── Dataset records

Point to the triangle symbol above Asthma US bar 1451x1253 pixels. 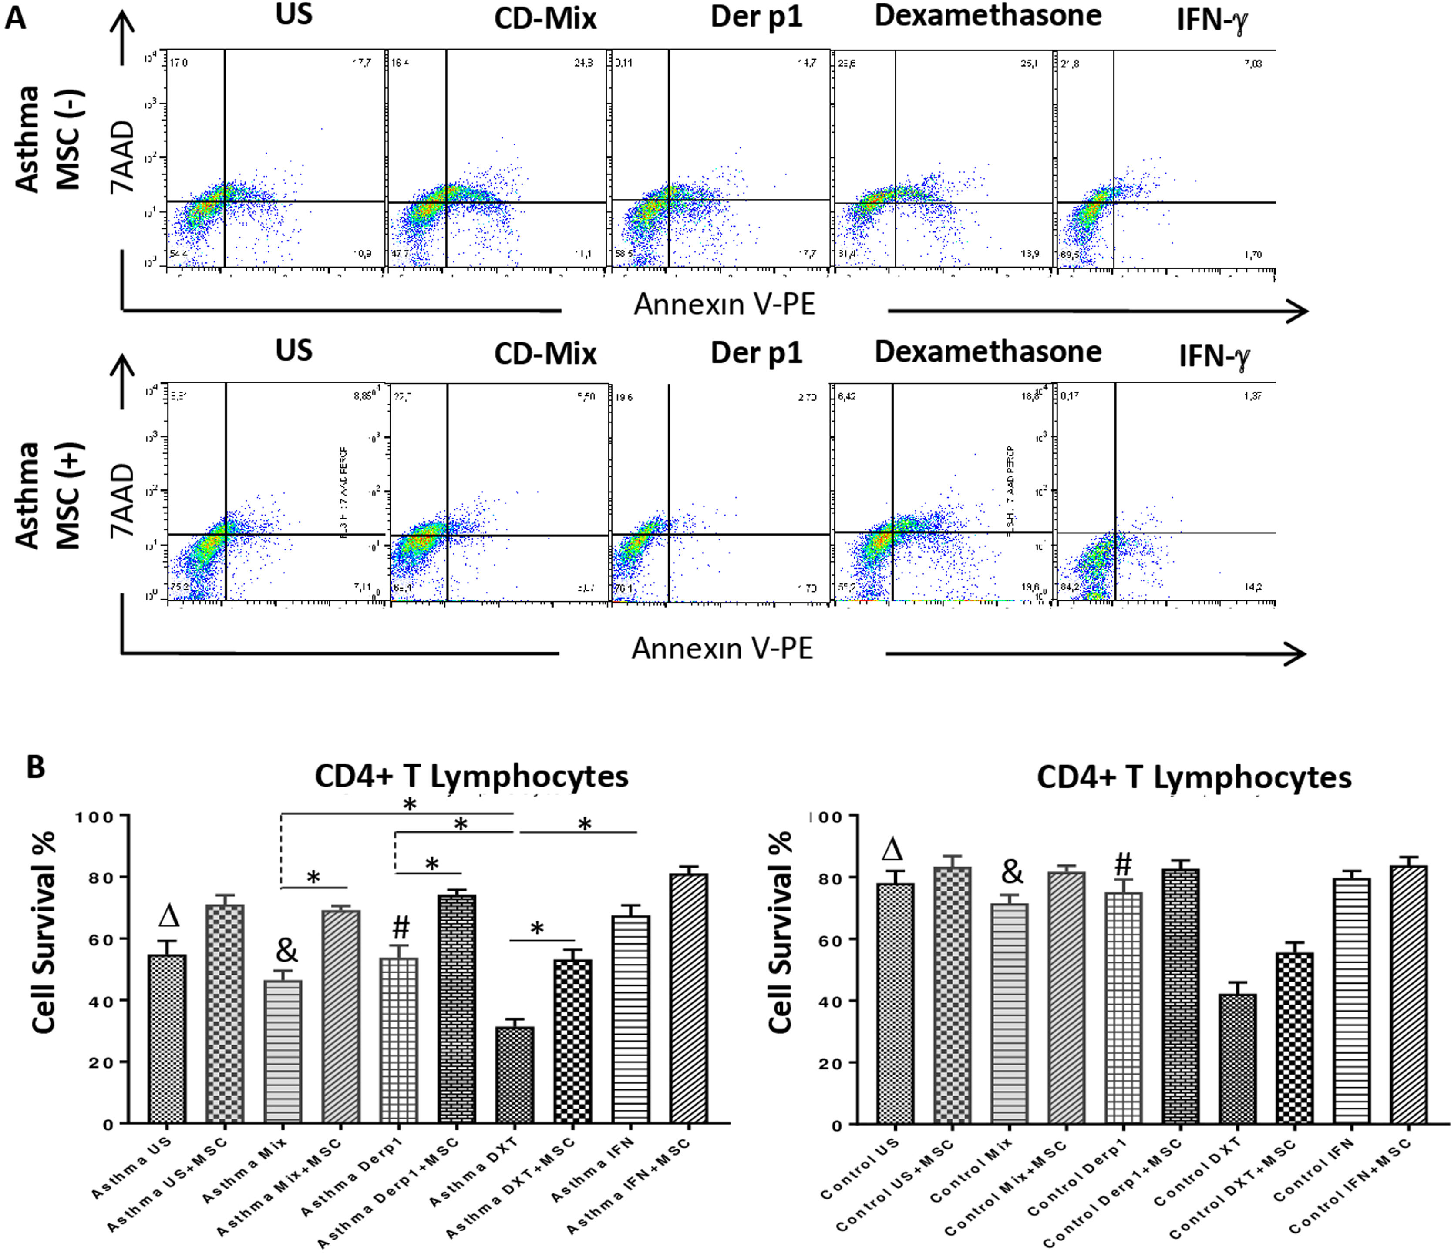point(169,915)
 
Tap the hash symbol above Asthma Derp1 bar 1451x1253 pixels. point(400,927)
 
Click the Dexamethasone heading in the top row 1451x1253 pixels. point(987,15)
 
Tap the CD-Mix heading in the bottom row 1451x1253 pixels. point(545,354)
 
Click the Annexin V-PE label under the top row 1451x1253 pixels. point(724,305)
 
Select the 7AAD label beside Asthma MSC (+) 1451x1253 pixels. point(123,500)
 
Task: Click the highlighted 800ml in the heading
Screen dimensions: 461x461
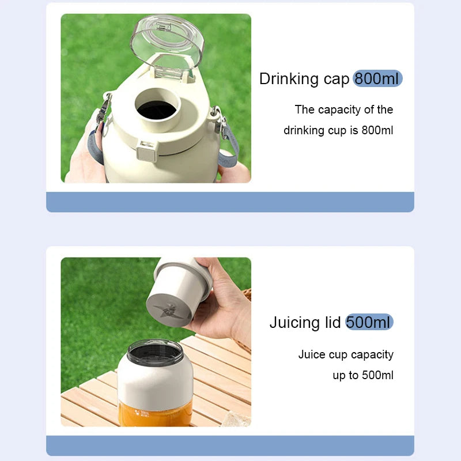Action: tap(377, 78)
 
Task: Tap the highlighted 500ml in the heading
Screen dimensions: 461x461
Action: tap(369, 322)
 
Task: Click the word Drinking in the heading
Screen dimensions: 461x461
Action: tap(289, 79)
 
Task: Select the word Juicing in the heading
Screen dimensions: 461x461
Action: tap(294, 323)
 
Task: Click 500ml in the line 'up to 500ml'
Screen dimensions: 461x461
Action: tap(377, 375)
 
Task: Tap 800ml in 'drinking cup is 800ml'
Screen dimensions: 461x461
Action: tap(377, 130)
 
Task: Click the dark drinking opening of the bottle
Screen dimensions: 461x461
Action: tap(157, 109)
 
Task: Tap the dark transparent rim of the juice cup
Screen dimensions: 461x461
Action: tap(155, 353)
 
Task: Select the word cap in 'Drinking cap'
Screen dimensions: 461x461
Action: tap(337, 80)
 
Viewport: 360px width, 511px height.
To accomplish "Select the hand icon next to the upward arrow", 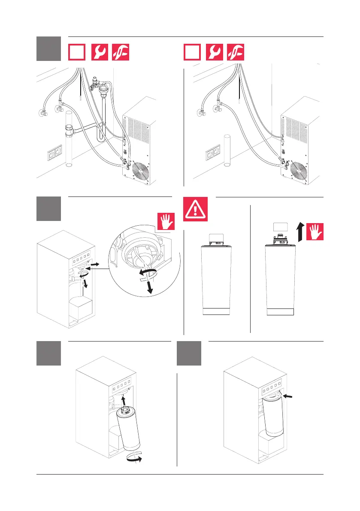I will (315, 232).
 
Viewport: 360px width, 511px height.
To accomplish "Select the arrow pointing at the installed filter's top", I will (290, 398).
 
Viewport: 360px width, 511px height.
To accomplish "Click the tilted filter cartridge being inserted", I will (127, 429).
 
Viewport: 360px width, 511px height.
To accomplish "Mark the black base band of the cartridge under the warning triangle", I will (216, 311).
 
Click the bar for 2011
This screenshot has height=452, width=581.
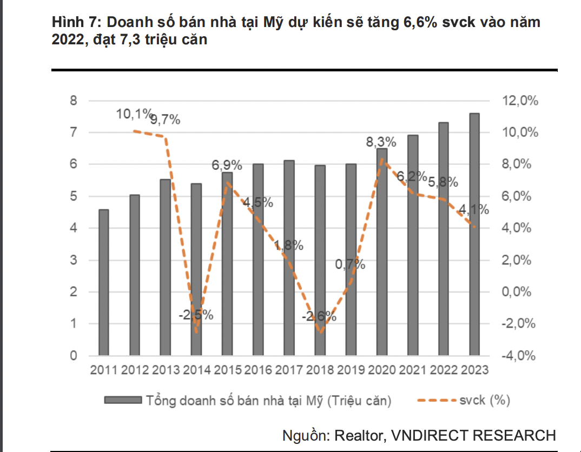pyautogui.click(x=104, y=282)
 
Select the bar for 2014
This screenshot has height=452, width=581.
pyautogui.click(x=196, y=269)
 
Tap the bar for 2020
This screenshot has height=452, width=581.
pyautogui.click(x=381, y=252)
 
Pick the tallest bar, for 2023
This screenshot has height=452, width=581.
pyautogui.click(x=474, y=234)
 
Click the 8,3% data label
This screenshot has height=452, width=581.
pyautogui.click(x=381, y=143)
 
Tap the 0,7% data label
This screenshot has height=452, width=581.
pyautogui.click(x=350, y=265)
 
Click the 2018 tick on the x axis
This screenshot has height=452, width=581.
pyautogui.click(x=319, y=370)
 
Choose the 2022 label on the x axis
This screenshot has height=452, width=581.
pyautogui.click(x=443, y=370)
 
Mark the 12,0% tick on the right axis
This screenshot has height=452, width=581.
pyautogui.click(x=520, y=101)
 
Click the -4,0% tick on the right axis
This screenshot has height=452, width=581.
pyautogui.click(x=520, y=356)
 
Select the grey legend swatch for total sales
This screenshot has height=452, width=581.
pyautogui.click(x=123, y=401)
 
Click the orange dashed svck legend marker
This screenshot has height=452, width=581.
pyautogui.click(x=436, y=401)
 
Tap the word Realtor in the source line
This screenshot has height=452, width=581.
pyautogui.click(x=358, y=436)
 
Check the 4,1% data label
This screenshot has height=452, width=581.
pyautogui.click(x=474, y=210)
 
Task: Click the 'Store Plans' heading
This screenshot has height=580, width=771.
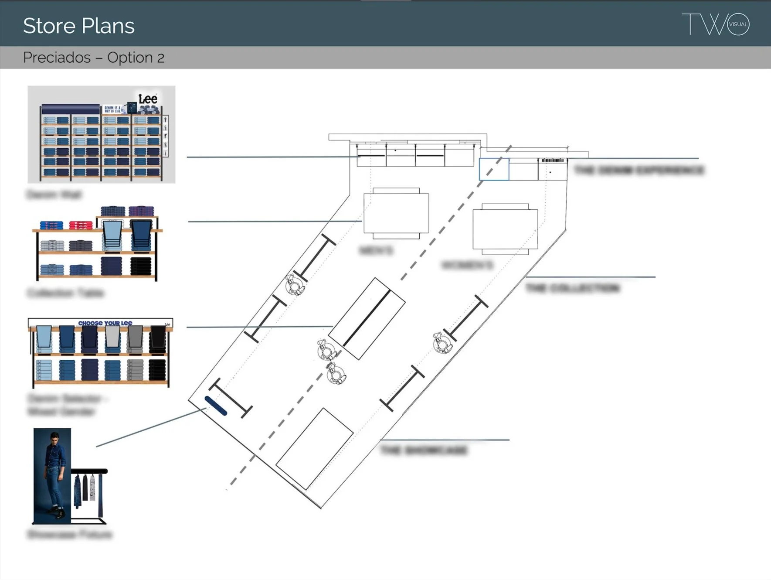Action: pyautogui.click(x=78, y=26)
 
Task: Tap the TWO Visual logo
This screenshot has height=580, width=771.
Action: pyautogui.click(x=715, y=24)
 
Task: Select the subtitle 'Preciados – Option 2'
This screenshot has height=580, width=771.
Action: pyautogui.click(x=94, y=58)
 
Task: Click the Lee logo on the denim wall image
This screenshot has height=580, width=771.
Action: pyautogui.click(x=148, y=99)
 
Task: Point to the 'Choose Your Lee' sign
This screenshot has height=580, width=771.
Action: pyautogui.click(x=105, y=323)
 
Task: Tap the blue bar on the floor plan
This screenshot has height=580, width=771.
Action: pyautogui.click(x=216, y=406)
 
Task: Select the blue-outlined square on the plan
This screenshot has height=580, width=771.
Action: pyautogui.click(x=494, y=169)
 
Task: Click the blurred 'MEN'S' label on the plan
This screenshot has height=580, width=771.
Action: pyautogui.click(x=376, y=250)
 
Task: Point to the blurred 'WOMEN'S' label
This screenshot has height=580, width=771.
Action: pyautogui.click(x=467, y=265)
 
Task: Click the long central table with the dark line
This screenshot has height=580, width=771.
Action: pyautogui.click(x=367, y=318)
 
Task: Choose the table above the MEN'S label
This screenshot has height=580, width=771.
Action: pyautogui.click(x=396, y=214)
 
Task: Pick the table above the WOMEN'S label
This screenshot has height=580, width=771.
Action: pyautogui.click(x=505, y=229)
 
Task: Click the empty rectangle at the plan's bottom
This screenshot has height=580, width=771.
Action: pyautogui.click(x=314, y=449)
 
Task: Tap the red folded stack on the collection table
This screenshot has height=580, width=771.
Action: pyautogui.click(x=81, y=225)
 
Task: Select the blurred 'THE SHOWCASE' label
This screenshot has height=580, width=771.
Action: pyautogui.click(x=423, y=450)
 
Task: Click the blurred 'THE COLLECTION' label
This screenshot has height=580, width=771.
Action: pyautogui.click(x=572, y=288)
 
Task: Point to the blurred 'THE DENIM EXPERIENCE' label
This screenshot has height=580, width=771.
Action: pyautogui.click(x=639, y=170)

────

What you need to do: Output the lines of the listing above from the line containing "Task: Click the Lee" through the end of the listing, both included, without changing a character.

Written solution:
Task: Click the Lee logo on the denim wall image
This screenshot has height=580, width=771.
Action: pyautogui.click(x=148, y=99)
 
Task: Point to the 'Choose Your Lee' sign
This screenshot has height=580, width=771.
Action: pyautogui.click(x=105, y=323)
 
Task: Tap the blue bar on the floor plan
This screenshot has height=580, width=771.
Action: pyautogui.click(x=216, y=406)
 
Task: Select the blue-outlined square on the plan
This screenshot has height=580, width=771.
Action: pyautogui.click(x=494, y=169)
 
Task: Click the blurred 'MEN'S' label on the plan
This screenshot has height=580, width=771.
Action: pyautogui.click(x=376, y=250)
 
Task: Point to the blurred 'WOMEN'S' label
This screenshot has height=580, width=771.
Action: pyautogui.click(x=467, y=265)
 
Task: Click the long central table with the dark line
This screenshot has height=580, width=771.
Action: pyautogui.click(x=367, y=318)
 
Task: Choose the table above the MEN'S label
This screenshot has height=580, width=771.
Action: pyautogui.click(x=396, y=214)
 
Task: Pick the table above the WOMEN'S label
This screenshot has height=580, width=771.
Action: pyautogui.click(x=505, y=229)
 
Task: Click the empty rectangle at the plan's bottom
This screenshot has height=580, width=771.
Action: pyautogui.click(x=314, y=449)
 
Task: Tap the red folded stack on the collection table
This screenshot has height=580, width=771.
Action: pyautogui.click(x=81, y=225)
 
Task: Select the blurred 'THE SHOWCASE' label
This screenshot has height=580, width=771.
Action: pyautogui.click(x=423, y=450)
 
Task: Click the blurred 'THE COLLECTION' label
This screenshot has height=580, width=771.
Action: pyautogui.click(x=572, y=288)
 
Task: Point to the blurred 'THE DENIM EXPERIENCE' label
This screenshot has height=580, width=771.
Action: pyautogui.click(x=639, y=170)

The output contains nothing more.